**Textauszug**
* * * * *

So ganz erfolgreich war die Sache heute ja nicht: Eigentlich sollte es um 8.15 Uhr in Wedel losgehen, aufgrund technischer Probleme ließen sich unsere beiden Drahtesel aber erst gegen 9 Uhr in Bewegung setzen. Es bestand die Wahl zwischen der Fahrt von 12.45 Uhr vom Eidelstedter Platz, bei der wohl relativ lustlos zweieinhalb Stunden lang Richtung Jungfernstieg getrödelt wird, oder mit der S-Bahn noch schnell über die Elbe zu hüpfen und in Wilhelmsburg oder Harburg einzusteigen.
Wir entschieden uns für die S-Bahn, die schon gut mit mehreren Fahrrädern bestückt in der Elbgaustraße einfuhr. Als wir in Harburg ankamen, hatten sich zehn (!) Fahrräder in unserem Türraum angesammelt: Sechs direkt im Türraum, zwei rechts im Gang, zwei links im Gang. Bloß gut, dass nicht so viele Fahrgäste ohne Fahrrad dabei waren. Zwischendurch sah es mal so aus:

Immerhin ging das total gesittet ab, vollkommen unterschiedlich zu dem üblichen Gerangel im RE 70 nach Kiel. Keiner pöbelte herum, keiner warf sein Rad durch die Gegend, alles supercool und ohne Kratzer im Lack.
Zwischen Wilhelmsburg und Harburg sahen wir dann schon ein paar Teilnehmer der Sternfahrt. ADFC Dormagen on Tour. Vier Fünftel der Radlinge mit Warnweste. Ernsthaft. Ich war mir nicht sicher, ob es sich hier nicht doch um irgendeine Zubringer-Tour handelt oder ob hier wirklich jeder fast jeder eine Warnweste trägt.
Na gut, in Harburg steigen ungelogen knapp hundert Radlinge aus der S-Bahn, die rechnerisch nur 34 Fahrräder fasst (Sechs Wagen mit drei Türen mit je zwei Fahrrädern minus dem verbotenen Türraum ganz vorne).

* * * * *

**Aufgaben**
1 > Aktualisiere im Bericht über die Radtour mit der S-Bahn den Abschnitt von „Immerhin ging das“ bis „Türraum ganz vorne).“ und gib ihn wieder. Ersetze dabei „Warnweste“ durch „Leuchtweste“.
2 > Skaliere in den Einträgen die Zeilen von der Zeile mit „800x450 pixels. At“ bis zur Zeile mit „coord(336,660)“, beide eingeschlossen, und gib nur diese samt den Anweisungen wieder. Multipliziere jede Koordinate in den Antworten mit 0,5 und runde auf ganze Zahlen, Hälften aufwärts.

* * * * *

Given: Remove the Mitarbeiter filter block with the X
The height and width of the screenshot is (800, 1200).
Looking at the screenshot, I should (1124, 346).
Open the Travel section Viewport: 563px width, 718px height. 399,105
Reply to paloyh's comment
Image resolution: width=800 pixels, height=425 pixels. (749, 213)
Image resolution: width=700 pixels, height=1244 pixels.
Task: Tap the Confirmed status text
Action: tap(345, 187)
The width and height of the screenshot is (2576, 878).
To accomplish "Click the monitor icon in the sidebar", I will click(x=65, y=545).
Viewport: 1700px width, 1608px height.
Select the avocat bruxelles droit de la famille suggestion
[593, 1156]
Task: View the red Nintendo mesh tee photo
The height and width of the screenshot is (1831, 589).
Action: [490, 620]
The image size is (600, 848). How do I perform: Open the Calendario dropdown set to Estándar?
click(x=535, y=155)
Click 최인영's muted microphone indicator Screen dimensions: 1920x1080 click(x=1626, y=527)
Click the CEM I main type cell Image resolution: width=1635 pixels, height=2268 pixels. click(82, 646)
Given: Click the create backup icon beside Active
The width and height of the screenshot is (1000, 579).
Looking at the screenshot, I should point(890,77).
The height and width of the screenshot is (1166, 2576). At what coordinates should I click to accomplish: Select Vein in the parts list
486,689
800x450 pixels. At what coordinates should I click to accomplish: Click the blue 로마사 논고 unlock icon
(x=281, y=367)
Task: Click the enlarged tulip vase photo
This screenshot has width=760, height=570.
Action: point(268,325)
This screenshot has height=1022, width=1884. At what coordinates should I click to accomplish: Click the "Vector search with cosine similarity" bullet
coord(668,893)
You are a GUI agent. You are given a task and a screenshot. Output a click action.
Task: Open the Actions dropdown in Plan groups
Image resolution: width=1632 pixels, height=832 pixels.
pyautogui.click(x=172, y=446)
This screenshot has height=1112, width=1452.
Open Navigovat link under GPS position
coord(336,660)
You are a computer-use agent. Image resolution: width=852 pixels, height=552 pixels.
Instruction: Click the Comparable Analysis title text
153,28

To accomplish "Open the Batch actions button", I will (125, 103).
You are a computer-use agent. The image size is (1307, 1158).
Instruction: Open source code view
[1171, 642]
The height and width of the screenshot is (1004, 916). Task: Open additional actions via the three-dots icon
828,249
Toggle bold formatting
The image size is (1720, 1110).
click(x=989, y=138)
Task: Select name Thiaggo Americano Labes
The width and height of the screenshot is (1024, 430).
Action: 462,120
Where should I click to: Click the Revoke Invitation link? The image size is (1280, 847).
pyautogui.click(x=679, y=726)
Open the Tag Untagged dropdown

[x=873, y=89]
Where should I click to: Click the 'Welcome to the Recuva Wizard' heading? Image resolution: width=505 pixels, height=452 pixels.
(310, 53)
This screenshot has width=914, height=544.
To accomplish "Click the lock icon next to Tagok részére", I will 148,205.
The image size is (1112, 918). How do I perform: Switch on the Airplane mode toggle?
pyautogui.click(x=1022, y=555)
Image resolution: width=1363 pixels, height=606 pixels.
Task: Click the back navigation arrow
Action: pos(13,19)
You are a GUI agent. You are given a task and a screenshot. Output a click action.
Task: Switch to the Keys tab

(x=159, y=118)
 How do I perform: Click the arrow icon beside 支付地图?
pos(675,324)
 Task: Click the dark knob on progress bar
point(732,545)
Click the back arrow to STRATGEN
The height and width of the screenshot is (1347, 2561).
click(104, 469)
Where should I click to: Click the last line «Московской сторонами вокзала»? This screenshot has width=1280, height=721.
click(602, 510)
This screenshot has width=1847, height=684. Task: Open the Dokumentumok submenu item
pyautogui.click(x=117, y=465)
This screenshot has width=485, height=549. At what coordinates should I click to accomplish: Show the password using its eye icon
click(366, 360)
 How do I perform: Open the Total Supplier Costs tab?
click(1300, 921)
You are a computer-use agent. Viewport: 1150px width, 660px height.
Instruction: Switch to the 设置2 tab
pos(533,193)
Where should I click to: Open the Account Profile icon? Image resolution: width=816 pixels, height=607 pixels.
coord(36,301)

* * * * *

**Lösungen**
1 >
Immerhin ging das total gesittet ab, vollkommen unterschiedlich zu dem üblichen Gerangel im RE 70 nach Kiel. Keiner pöbelte herum, keiner warf sein Rad durch die Gegend, alles supercool und ohne Kratzer im Lack.
Zwischen Wilhelmsburg und Harburg sahen wir dann schon ein paar Teilnehmer der Sternfahrt. ADFC Dormagen on Tour. Vier Fünftel der Radlinge mit Leuchtweste. Ernsthaft. Ich war mir nicht sicher, ob es sich hier nicht doch um irgendeine Zubringer-Tour handelt oder ob hier wirklich jeder fast jeder eine Leuchtweste trägt.
Na gut, in Harburg steigen ungelogen knapp hundert Radlinge aus der S-Bahn, die rechnerisch nur 34 Fahrräder fasst (Sechs Wagen mit drei Türen mit je zwei Fahrrädern minus dem verbotenen Türraum ganz vorne).

2 >
800x450 pixels. At what coordinates should I click to accomplish: Click the blue 로마사 논고 unlock icon
(x=141, y=184)
Task: Click the enlarged tulip vase photo
This screenshot has width=760, height=570.
Action: point(134,163)
This screenshot has height=1022, width=1884. At what coordinates should I click to accomplish: Click the "Vector search with cosine similarity" bullet
coord(334,447)
You are a GUI agent. You are given a task and a screenshot. Output a click action.
Task: Open the Actions dropdown in Plan groups
Image resolution: width=1632 pixels, height=832 pixels.
pyautogui.click(x=86, y=223)
This screenshot has height=1112, width=1452.
Open Navigovat link under GPS position
coord(168,330)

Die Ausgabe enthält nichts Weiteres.